Was ich beim Character Building aber gut fand, war die Ausgestaltung der Hauptfigur Eleanor. Wir lernen sie kennen, als sie noch am Hof ihrer Vampirherrin arbeitet. Sie ist eher zurückhaltend, unterwürfig und sieht, bis auf das Nähen, keinen großen Mehrwert in sich. Über das Buch hinweg erfahren wir mehr über Eleanor und ihre Vergangenheit und es wird klar, dass sie sich auch oft ungerecht behandelt gefühlt hat und gerne ihr Leben so leben würde, wie sie will, ohne dass über sie hinwegbestimmt wird. So kommt ihre Verpflichtung für die Liga auch etwas ins Schwanken, als sie sich mit Fleurette unterhält, da die positiven Seiten der Revolution auch sie ansprechen. Diese anfängliche innere Zerrissenheit zwischen bravem Gehorsam aber auch dem Wunsch nach Eigenständigkeit wandelt sich immer mehr in Selbstbewusstsein um und sie merkt, dass sie sich eigentlich auf demselben Niveau wie die anderen Mitglieder der Liga befindet. Ihr erwachendes Selbstbewusstsein bekommt der Leser sehr gut mit. Eleanor sieht die anderen Mitglieder der Liga, vor allem Sir Percy, als Vorbilder und so übernimmt sie erst Floskeln und Verhaltensweisen ebendieser, bis sie schlussendlich zu ihrer eigenen Selbstsicherheit findet. Dabei bleibt sie ihrer aufrechten Art, die von Anfang an durchscheint, immer treu und wird am Ende von der Liga auch dafür belohnt.
Auch die Interaktion zwischen Eleanor und anderen Charakteren, besonders Anima, fand ich sehr gelungen, wobei ich kein Fan der Beziehung zwischen Charles und Eleanor bin, da diese Beziehung auf einer sehr wackeligen Basis ohne Vertrauen basiert. Aber hoffentlich wachsen sie in Band 2 zusammen.
Neben der Entwicklung von Nellie fand ich die Szenen mit Action, Kämpfen oder Bedrohungen am besten. Im Kontrast zu dem restlichen Buch haben mich diese Szenen mitgerissen und ich konnte mich gut in die missliche oder bedrohliche Lage hineinversetzen.
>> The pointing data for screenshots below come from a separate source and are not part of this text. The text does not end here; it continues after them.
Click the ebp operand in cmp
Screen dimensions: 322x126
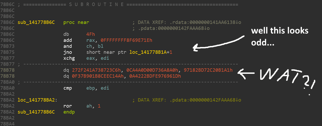click(x=90, y=88)
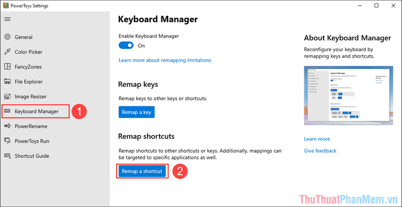Click the Give feedback link
Image resolution: width=402 pixels, height=207 pixels.
[x=320, y=151]
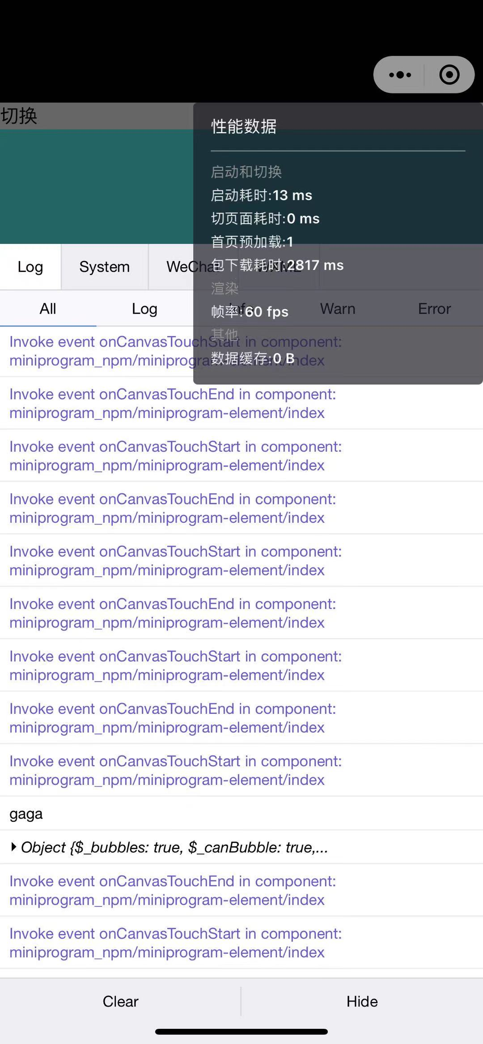Hide the debug console
Screen dimensions: 483x1044
(362, 1002)
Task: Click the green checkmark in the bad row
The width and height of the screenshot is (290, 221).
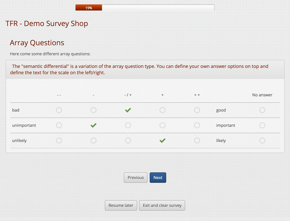Action: click(128, 110)
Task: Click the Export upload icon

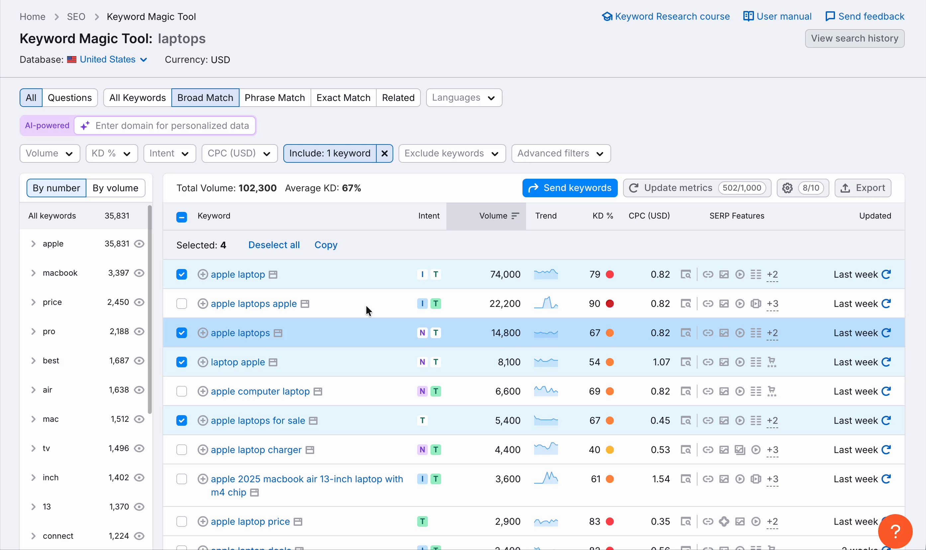Action: (846, 188)
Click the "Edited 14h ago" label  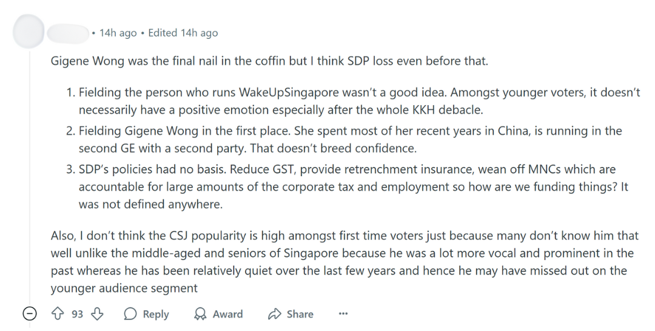[183, 33]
Daher fand ich das letzte Drittel auch am fesselndsten, da gefühlt immer etwas passiert und man fiebert richtig bei der Rettungsaktion mit, die nicht ganz so verläuft wie man erwartet.
Leider kann ich das nicht über das gesamte Buch sagen. Bis auf die letzten Szenen verläuft das Buch etwas langatmig und ohne große Wendungen. Ich denke, dass auch hier die 100 Seiten mehr geholfen hätten, da man dann die Charaktere besser kennengelernt hätte und mehr Anteilnahme für die Geschehnisse gehabt hätte.
Alles in allem fand ich das Buch leider nicht so gut und werde daher den zweiten Band auch nicht lesen. Die Idee der Französischen Revolution mit Vampiren und einem Krieg zwischen Vampiren und Hexen, der aus den Geschichtsbüchern radiert wurde, ist gut, jedoch wurde diese Idee leider nicht umgesetzt und so würde ich, anders als im Klappentext vermerkt, diesen Aspekt der Handlung nicht als zentral einstufen. Auch an dem World und Character Building mangelte es leider. Das Buch hätte daher gerne länger sein können, um die Ideen gut auszubauen und dem Leser auch ein Gefühl für die Welt und die Charaktere zu geben. Das Beste an dem Buch waren die bedrohlichen Szenen und die Hauptfigur. Anders als die anderen Charaktere war Eleanor gut ausgebaut, hatte eine interessante Hintergrundgeschichte und eine gute Charakterentwicklung. Für das gesamte Buch gibt es von mir aber insgesamt nur 2,5 Sterne.